GIVEN INFORMATION:
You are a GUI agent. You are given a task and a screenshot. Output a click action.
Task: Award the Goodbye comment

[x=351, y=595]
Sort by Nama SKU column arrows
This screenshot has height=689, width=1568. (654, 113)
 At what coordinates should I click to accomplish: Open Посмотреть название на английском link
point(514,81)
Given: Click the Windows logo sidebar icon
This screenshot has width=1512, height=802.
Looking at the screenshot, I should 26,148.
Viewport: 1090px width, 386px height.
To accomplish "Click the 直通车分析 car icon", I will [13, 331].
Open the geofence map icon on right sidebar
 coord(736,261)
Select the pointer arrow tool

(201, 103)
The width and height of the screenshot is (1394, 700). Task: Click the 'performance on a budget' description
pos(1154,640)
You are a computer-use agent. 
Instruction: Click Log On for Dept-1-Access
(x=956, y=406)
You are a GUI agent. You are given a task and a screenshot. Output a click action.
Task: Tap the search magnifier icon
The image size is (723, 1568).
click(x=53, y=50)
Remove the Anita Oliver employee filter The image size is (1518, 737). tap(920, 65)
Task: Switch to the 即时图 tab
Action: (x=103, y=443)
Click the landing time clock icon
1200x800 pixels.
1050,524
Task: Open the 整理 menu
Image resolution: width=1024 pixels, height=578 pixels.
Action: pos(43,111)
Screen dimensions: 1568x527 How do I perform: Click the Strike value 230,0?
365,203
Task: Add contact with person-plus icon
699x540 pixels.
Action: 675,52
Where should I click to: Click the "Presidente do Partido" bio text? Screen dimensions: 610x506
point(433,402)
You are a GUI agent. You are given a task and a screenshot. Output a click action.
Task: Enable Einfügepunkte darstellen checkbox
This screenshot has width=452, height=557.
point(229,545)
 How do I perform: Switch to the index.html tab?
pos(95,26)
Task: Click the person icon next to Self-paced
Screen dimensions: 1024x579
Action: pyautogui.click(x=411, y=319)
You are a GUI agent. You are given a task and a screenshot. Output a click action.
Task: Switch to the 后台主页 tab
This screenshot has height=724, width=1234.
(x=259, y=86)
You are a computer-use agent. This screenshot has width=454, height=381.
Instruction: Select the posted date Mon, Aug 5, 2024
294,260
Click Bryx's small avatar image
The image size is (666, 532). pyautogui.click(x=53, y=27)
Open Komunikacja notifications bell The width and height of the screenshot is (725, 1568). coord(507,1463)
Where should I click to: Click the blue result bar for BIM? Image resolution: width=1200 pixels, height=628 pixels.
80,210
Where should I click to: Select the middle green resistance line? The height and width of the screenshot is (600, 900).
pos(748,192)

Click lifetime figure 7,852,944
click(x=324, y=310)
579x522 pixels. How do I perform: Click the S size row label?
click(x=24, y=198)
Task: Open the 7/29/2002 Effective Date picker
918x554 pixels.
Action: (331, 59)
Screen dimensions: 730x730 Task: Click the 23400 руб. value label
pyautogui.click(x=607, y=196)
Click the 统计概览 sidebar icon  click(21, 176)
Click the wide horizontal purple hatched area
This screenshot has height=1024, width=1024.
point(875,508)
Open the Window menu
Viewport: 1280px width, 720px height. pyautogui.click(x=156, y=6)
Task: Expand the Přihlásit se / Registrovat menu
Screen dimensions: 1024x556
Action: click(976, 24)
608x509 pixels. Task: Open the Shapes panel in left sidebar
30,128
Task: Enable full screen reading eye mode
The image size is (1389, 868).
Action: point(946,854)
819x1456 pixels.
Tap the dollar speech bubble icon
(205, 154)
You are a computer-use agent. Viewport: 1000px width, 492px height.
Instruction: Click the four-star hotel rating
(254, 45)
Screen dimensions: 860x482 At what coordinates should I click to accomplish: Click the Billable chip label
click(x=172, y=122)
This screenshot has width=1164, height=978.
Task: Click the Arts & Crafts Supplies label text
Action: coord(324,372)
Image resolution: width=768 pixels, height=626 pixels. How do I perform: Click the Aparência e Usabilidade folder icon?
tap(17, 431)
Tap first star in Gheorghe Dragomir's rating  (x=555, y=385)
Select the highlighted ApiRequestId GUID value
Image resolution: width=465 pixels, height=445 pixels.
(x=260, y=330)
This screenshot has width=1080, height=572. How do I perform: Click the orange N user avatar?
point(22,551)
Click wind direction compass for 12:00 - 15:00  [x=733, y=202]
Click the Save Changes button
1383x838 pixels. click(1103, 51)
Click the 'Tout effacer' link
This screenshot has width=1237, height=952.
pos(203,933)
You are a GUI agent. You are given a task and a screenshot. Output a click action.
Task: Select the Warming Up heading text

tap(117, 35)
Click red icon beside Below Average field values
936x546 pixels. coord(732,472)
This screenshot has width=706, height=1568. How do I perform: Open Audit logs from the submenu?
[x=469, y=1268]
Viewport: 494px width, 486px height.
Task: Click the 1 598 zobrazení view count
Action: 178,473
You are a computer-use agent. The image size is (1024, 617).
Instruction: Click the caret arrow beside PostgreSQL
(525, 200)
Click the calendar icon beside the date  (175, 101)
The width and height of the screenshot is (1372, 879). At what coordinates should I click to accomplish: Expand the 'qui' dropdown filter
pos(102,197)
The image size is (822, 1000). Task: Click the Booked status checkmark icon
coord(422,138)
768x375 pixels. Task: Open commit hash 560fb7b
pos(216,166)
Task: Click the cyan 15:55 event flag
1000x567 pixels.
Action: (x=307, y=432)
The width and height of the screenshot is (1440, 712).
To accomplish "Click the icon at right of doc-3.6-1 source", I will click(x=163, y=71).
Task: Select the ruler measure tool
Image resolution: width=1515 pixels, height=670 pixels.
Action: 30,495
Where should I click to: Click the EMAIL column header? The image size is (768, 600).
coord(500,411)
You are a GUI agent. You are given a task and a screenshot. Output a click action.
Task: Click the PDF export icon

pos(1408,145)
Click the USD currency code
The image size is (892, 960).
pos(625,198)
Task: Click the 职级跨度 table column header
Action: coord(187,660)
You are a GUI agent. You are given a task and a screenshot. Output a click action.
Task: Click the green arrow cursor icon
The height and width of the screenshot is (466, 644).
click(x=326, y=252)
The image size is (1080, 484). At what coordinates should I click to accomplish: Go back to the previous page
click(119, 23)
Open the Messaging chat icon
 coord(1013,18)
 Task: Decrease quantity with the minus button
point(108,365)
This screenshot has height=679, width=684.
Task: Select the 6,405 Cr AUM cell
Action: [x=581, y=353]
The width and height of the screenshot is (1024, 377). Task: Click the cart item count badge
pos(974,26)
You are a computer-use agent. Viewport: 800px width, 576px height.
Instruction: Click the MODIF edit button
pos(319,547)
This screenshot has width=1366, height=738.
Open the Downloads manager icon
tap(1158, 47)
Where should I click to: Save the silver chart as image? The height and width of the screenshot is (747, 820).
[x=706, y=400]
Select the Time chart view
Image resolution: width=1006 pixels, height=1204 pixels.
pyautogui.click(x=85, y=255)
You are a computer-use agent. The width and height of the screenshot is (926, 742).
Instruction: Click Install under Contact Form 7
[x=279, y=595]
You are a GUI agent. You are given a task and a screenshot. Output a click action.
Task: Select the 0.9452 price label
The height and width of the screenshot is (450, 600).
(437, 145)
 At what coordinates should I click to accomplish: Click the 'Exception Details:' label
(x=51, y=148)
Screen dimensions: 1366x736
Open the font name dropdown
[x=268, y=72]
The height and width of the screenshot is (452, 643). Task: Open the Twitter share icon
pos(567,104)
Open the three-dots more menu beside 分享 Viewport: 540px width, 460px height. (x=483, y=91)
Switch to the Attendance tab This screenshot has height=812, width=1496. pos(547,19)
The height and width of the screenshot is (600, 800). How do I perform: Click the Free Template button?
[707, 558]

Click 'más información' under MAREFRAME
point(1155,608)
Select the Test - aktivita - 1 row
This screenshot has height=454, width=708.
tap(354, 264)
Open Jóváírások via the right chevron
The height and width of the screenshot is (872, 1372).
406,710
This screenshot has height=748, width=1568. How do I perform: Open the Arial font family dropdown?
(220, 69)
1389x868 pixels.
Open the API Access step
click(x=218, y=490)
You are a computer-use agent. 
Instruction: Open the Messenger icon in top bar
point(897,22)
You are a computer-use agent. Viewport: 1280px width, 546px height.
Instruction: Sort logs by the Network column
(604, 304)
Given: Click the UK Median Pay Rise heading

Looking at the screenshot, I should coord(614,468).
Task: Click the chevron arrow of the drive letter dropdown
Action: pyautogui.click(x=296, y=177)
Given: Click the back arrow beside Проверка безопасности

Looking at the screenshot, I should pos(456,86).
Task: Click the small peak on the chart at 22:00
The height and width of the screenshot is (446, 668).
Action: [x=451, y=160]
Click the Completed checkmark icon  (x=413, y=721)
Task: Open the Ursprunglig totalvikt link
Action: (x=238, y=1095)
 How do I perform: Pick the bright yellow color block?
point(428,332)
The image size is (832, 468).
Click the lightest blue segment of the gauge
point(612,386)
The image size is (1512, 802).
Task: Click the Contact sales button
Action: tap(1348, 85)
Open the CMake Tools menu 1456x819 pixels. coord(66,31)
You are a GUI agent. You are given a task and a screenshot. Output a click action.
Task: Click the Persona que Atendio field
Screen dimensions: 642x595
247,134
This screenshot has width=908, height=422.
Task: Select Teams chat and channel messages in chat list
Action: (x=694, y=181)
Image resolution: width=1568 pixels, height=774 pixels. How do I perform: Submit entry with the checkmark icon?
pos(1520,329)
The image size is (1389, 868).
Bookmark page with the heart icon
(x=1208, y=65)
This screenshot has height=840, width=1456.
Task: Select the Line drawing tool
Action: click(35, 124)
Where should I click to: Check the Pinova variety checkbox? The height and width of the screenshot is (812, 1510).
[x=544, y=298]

TASK TO COMPLETE:
Your answer should be the lines above from the one containing "Where should I click to: Click the blue" through the one containing "Click the wide horizontal purple hatched area", copied exactly and with both ends kept.

ANSWER BELOW:
Where should I click to: Click the blue result bar for BIM? Image resolution: width=1200 pixels, height=628 pixels.
80,210
Where should I click to: Select the middle green resistance line? The height and width of the screenshot is (600, 900).
pos(748,192)

Click lifetime figure 7,852,944
click(x=324, y=310)
579x522 pixels. How do I perform: Click the S size row label?
click(x=24, y=198)
Task: Open the 7/29/2002 Effective Date picker
918x554 pixels.
Action: (331, 59)
Screen dimensions: 730x730 Task: Click the 23400 руб. value label
pyautogui.click(x=607, y=196)
Click the 统计概览 sidebar icon  click(21, 176)
Click the wide horizontal purple hatched area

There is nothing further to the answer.